# Extract start

We have an ongoing effort27 to study mixed coinage-metal compounds and have provided evidence for the quasi-covalent metallophilicity of the internuclear/ligand-unassisted M–M′ bonding in [Cu(PH3)Cl][Au(PH3)Cl] analogues of Pyykkö's complexes. Herein we focus on the aforementioned experimental/computational Gambarotta/Hoffmann's [CunAu5−n(μC1-Mes)5] complexes (starting with n = 3 in this first theoretical investigation en route to ongoing experimental/computational efforts with other n values and M–M′ combinations). Distinct from previous efforts by members of this research team, the parent M–M system being emulated is Cu–Cu instead of Au–Au. Hence, this allows for a higher chance of uncovering new M–M′ species whereby theory predicts experiment in terms of shorter M–M′ distances, but not necessarily larger dissociation energies, given the much shorter covalent radius of Cu(I) than Au(I) as reflected in the respective parent compounds. Indeed, some of the results obtained have attained both shorter distances and higher bonding energies in both the MM′ heterometallic and the MM or M′M′ homometallic clusters, which are guiding ongoing experiments.

# Extract end
# Information supplied start

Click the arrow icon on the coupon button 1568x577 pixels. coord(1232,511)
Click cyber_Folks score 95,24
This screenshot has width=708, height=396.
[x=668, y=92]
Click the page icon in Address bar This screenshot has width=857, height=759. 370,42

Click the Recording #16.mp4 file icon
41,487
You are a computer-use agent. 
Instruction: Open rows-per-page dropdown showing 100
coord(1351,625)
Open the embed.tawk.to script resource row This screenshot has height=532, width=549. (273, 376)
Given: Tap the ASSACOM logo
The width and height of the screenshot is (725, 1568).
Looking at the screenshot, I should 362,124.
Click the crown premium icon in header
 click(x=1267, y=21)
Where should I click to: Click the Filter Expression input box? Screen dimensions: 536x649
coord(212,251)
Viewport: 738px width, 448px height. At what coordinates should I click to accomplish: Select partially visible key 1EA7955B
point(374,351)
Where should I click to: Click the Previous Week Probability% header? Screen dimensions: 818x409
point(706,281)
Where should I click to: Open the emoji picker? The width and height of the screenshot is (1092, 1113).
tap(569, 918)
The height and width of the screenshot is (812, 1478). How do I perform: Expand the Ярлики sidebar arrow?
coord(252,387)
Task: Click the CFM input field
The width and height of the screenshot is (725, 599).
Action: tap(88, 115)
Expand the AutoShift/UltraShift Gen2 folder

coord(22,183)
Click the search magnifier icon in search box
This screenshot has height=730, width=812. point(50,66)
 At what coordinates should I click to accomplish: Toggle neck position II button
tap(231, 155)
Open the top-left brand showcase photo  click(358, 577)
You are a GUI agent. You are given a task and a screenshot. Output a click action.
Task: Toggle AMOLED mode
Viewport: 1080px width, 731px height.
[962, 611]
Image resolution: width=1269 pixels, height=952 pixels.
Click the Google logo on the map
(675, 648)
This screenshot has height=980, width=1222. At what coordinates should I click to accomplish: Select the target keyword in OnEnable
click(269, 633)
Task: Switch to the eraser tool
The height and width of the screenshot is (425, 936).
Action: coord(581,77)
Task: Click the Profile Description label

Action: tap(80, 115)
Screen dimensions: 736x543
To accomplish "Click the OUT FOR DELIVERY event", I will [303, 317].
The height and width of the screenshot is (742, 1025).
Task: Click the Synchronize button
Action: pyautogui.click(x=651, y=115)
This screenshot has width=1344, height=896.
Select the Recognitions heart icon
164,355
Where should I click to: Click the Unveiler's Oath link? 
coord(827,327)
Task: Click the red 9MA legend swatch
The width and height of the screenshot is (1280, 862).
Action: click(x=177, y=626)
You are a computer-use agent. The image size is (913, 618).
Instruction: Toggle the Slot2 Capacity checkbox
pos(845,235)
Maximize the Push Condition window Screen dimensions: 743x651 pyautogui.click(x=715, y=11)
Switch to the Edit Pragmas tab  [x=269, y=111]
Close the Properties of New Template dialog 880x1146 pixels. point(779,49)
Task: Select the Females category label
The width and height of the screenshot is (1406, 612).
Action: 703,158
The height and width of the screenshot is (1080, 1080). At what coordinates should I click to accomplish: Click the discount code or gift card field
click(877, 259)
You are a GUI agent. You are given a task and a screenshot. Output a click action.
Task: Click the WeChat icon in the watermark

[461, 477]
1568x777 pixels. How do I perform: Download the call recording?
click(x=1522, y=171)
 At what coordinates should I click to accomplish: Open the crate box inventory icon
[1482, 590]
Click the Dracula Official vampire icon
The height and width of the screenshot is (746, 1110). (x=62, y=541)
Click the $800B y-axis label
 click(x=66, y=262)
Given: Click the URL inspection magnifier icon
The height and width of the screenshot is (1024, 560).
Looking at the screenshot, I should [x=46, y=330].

# Information supplied end

Aim 1: According to the coinage-metal passage, which parent M–M system is being emulated in this work instead of Au–Au?
Aim 2: Translate this sentence from the coinage-metal passage into Spanish: "Indeed, some of the results obtained have attained both shorter distances and higher bonding energies in both the MM′ heterometallic and the MM or M′M′ homometallic clusters, which are guiding ongoing experiments."
Aim 3: Proceed with the coinage-metal passage, picking up after its final sentence.

Right answer 1: Cu–Cu

Right answer 2: De hecho, algunos de los resultados obtenidos han alcanzado tanto distancias más cortas como energías de enlace más altas, tanto en los clústeres heterometálicos MM′ como en los homometálicos MM o M′M′, los cuales están orientando los experimentos en curso.

Right answer 3:
Here, we also show that the hybridization, which was suggested by Hoffmann, plays an important role for the M–M′ interaction, whereas the metallophilic interaction plays a smaller role because it contributes significantly less than hybridization to the bonding when the M–M′ distance is short, and the bonding is strong. We have here carried out calculations at the DFT and MP2 levels to investigate the short genuine M–M′ quasi-covalent metallophilic bonds and to estimate the M–M′ bonding energy in pentanuclear and the related analogous tetranuclear
organometallic complexes (and the opposite nuclearity thereof to assess the thermodynamic/kinetic factors affecting the experimental nuclearity for each). The nature of the interaction between the closed-shell Cu(I)–Cu(I), Ag(I)–Cu(I) or Au(I)–Cu(I) atoms at such short distances and the role of the d10–d10 bonding have been studied for complexes containing the three coinage metals.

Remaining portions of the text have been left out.